Jonathan Isaby: If Nick Clegg venerates Shirley Williams so much, why couldn't he remember voting for her?
By Jonathan Isaby
With the Queen having just turned 85, this week's Spectator contains tributes to a number of the country's "most inspiring and influential over-80s".
Peter Hoskin reproduced two of the political tributes on Coffee House yesterday: David Cameron pays tribute to Margaret Thatcher, whilst Nick Clegg writes in praise of Shirley Williams.
Williams, at the moment, looks like causing the Deputy PM more than a headache or two from the red benches of the House of Lords, yet here's what he has written about in the Spectator:
"Shirley Williams is a Liberal Democrat legend. She is that rare thing in politics: both an intellectual and a force to be reckoned with. It is extraordinary to think that she has reached octogenarian status, that she can talk of her childhood experience as a wartime evacuee — and still cause a stir today. No one would deny that she remains a formidable figure in the politics of 2011, from European affairs to education and NHS reform. Thirty years ago, she wrote that the old politics was dying. She was right. It has taken a while, but the battle to decide what the new politics will be like is beginning — and, at 80, Shirley is still firmly on the front line."
That's all very well, but is he really as long-standing an admirer of hers as he would have us believe?
Dermot: You were a first time voter in '87. What inspired you? Presumably you voted Liberal in '87?
Clegg: Yeah I've always - I'm just trying to think um.
Dermot: Just clear that up, you have always voted Liberal?
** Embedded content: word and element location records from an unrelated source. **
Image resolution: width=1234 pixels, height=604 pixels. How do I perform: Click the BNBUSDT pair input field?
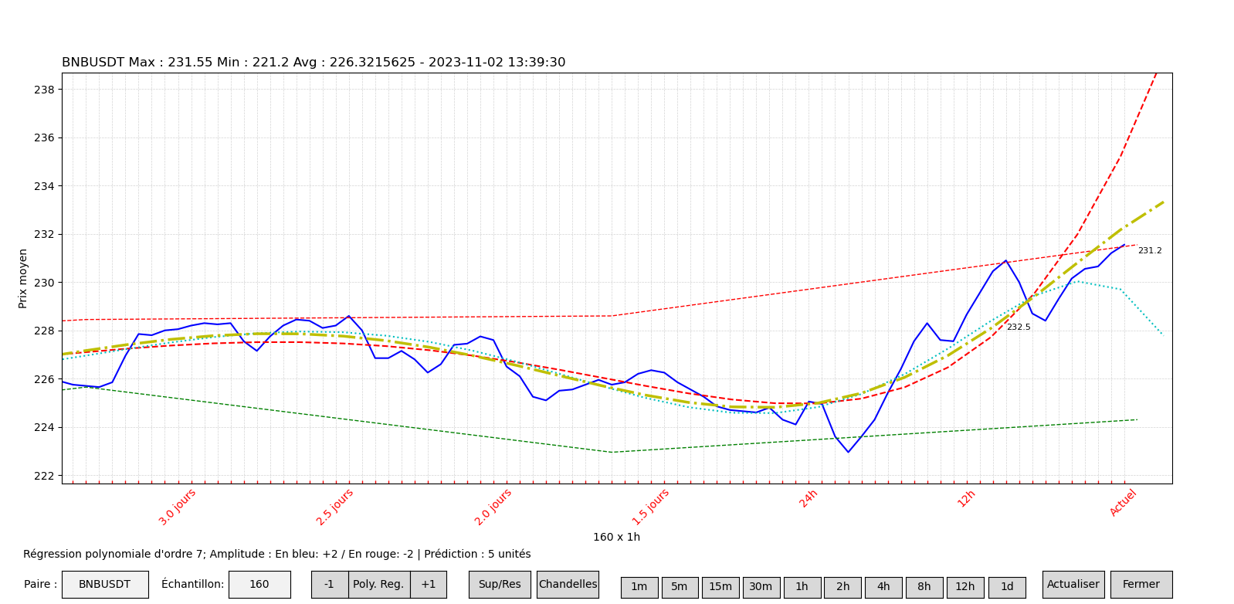pyautogui.click(x=105, y=585)
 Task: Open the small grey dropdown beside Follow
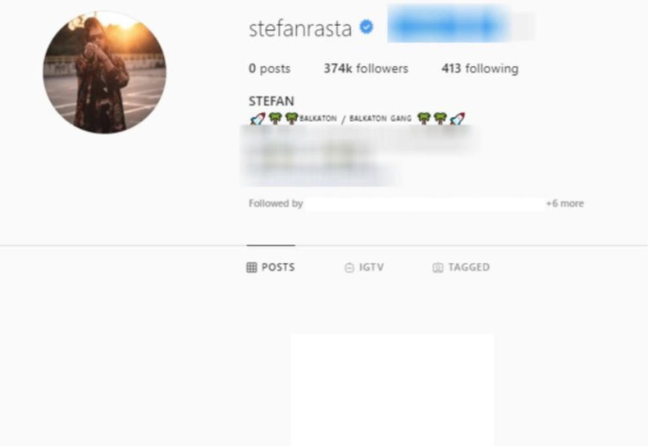coord(523,26)

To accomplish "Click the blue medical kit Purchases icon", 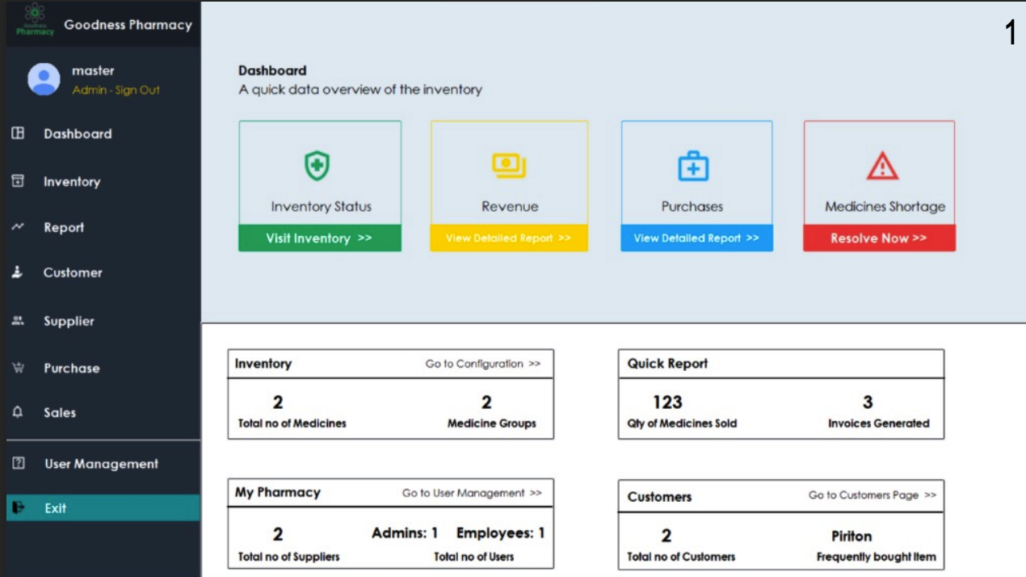I will point(693,166).
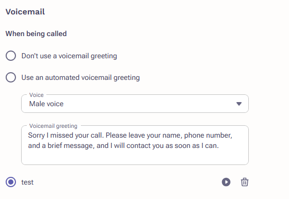Click the 'test' greeting label text
The height and width of the screenshot is (199, 289).
pyautogui.click(x=27, y=182)
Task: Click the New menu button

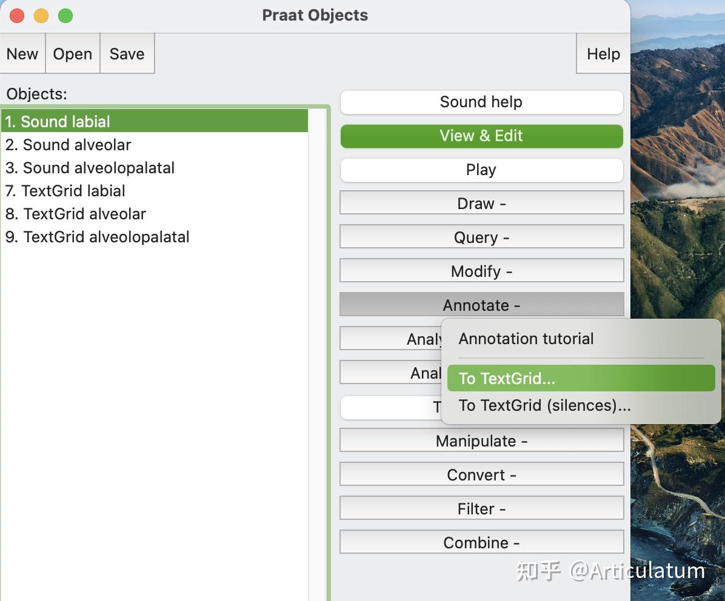Action: [x=22, y=54]
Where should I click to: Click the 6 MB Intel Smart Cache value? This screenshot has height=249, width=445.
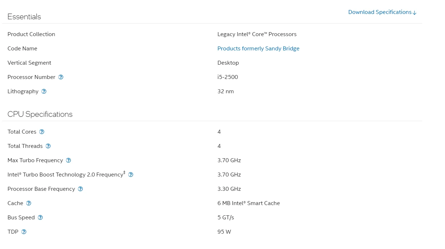[x=249, y=203]
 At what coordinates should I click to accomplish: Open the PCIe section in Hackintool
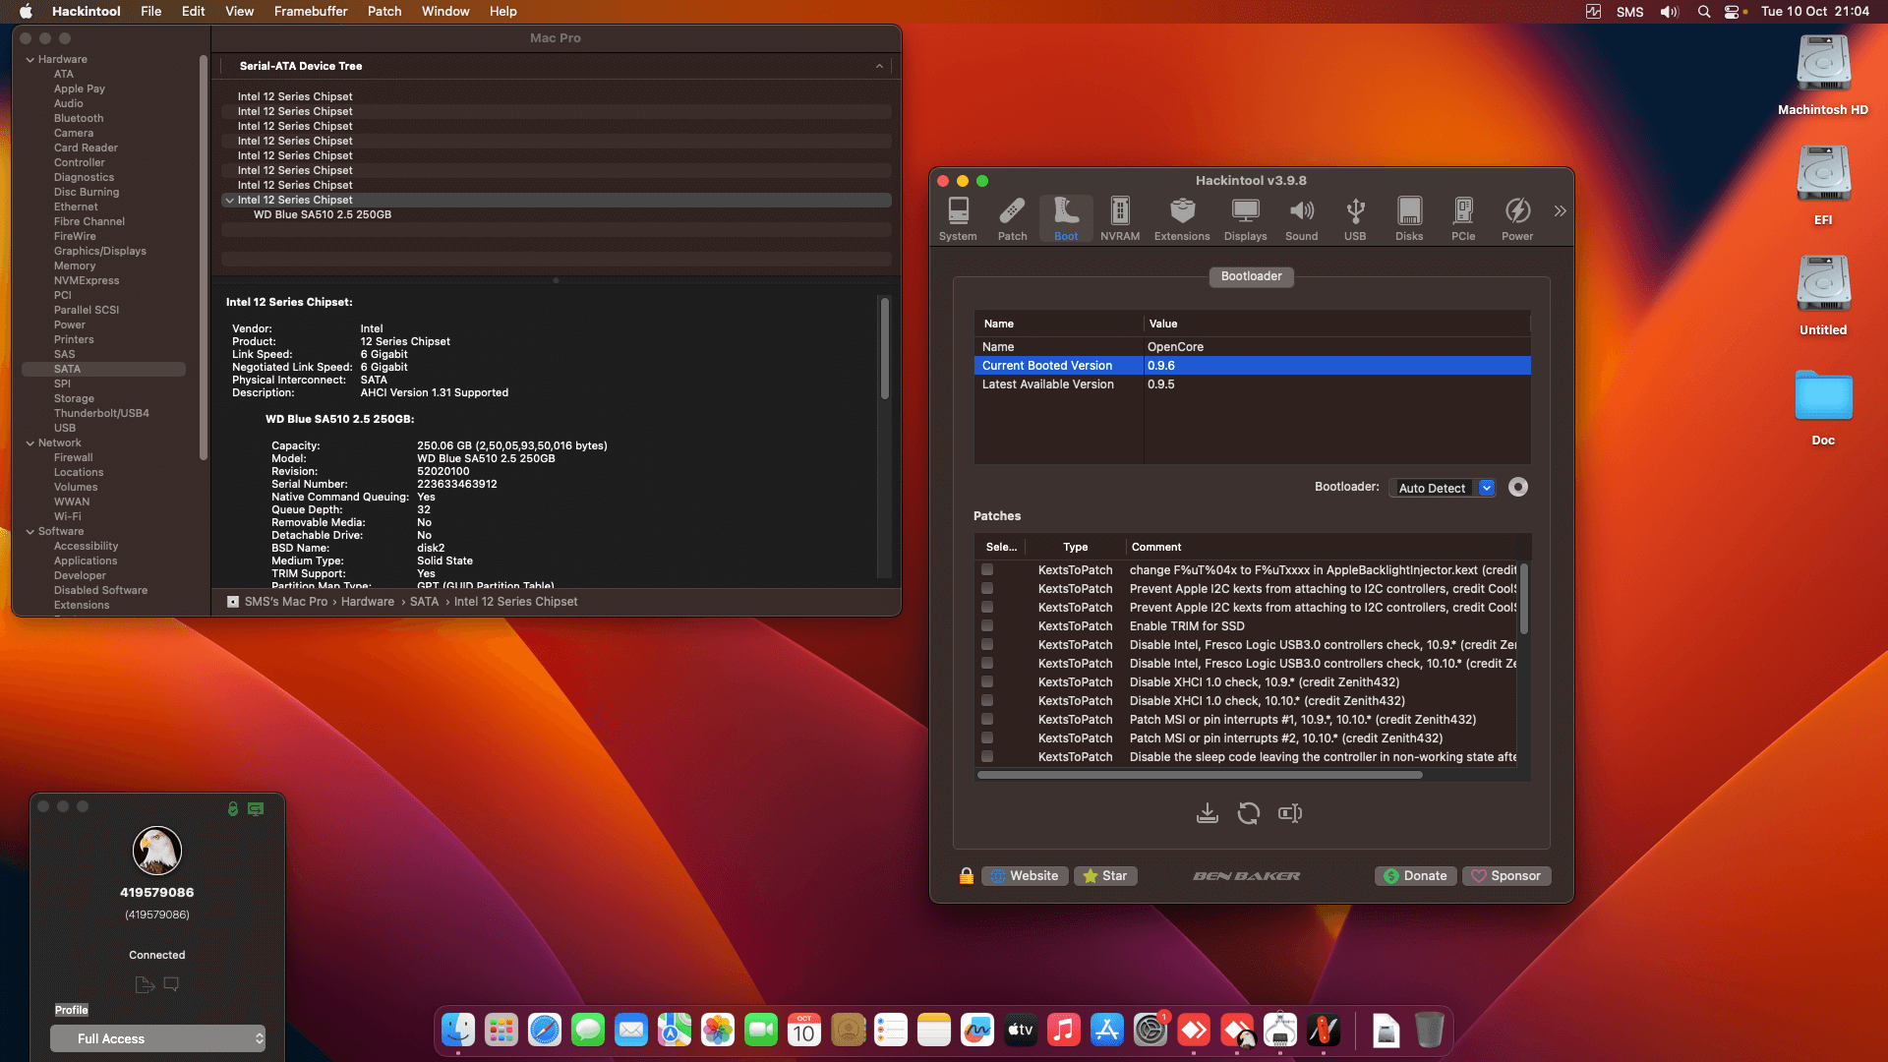1463,216
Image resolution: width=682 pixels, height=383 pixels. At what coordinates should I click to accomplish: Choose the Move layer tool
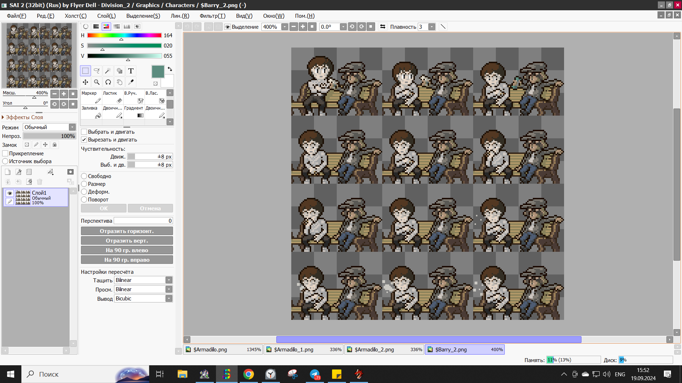[85, 82]
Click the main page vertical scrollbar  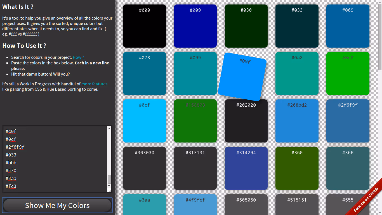(380, 36)
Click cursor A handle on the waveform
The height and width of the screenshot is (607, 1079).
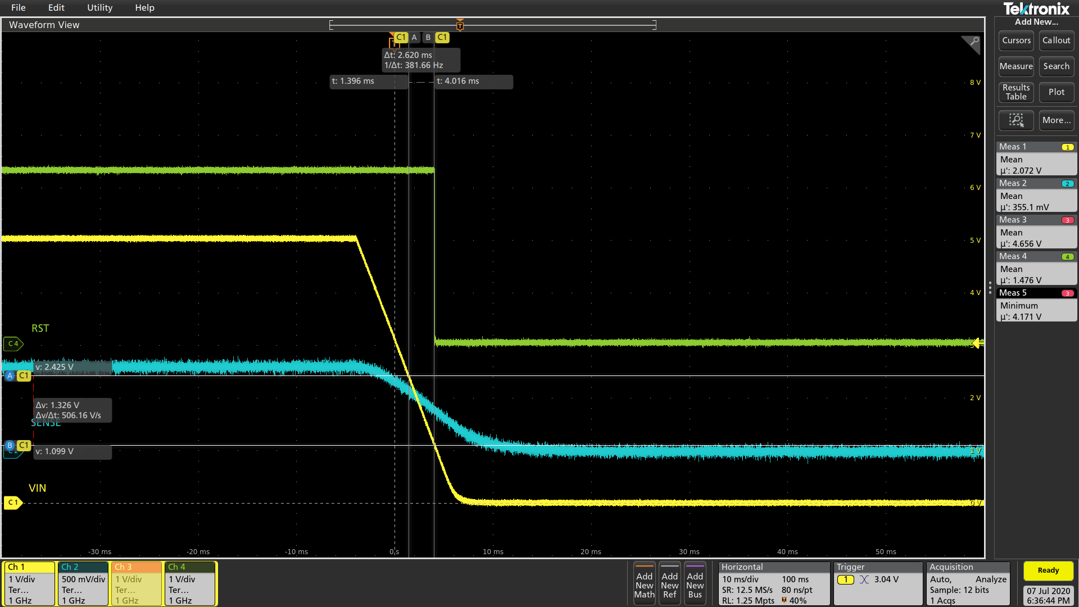coord(10,375)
Clegg: I've always voted Liberal, absolutely. Um.
Dermot: What was it in '87 that inspired you to vote?
Clegg: Well you’ve got to remember I was at university then and it was very much sort of the height of the Thatcher revolution and I - God I don't remember that much...
At the time many of us (like Iain Dale here for example) wondered whether Clegg's hesitant answers belied the fact that he might have voted Conservative at that 1987 election - he was, after all, a member of the Cambridge University Conservative Association at the time.
But wait, what's this: the Alliance/SDP candidate in Cambridge for that first general election at which Clegg had a vote in June 1987 was none other than, er, Shirley Williams.
I can certainly recall the identity of every candidate I've ever voted for at a general election - and none of them has legend status (sorry, Zac - not yet, anyway).
But if Clegg thinks Shirley Williams is such a legend, don't you think he would have vividly remembered casting a vote for her?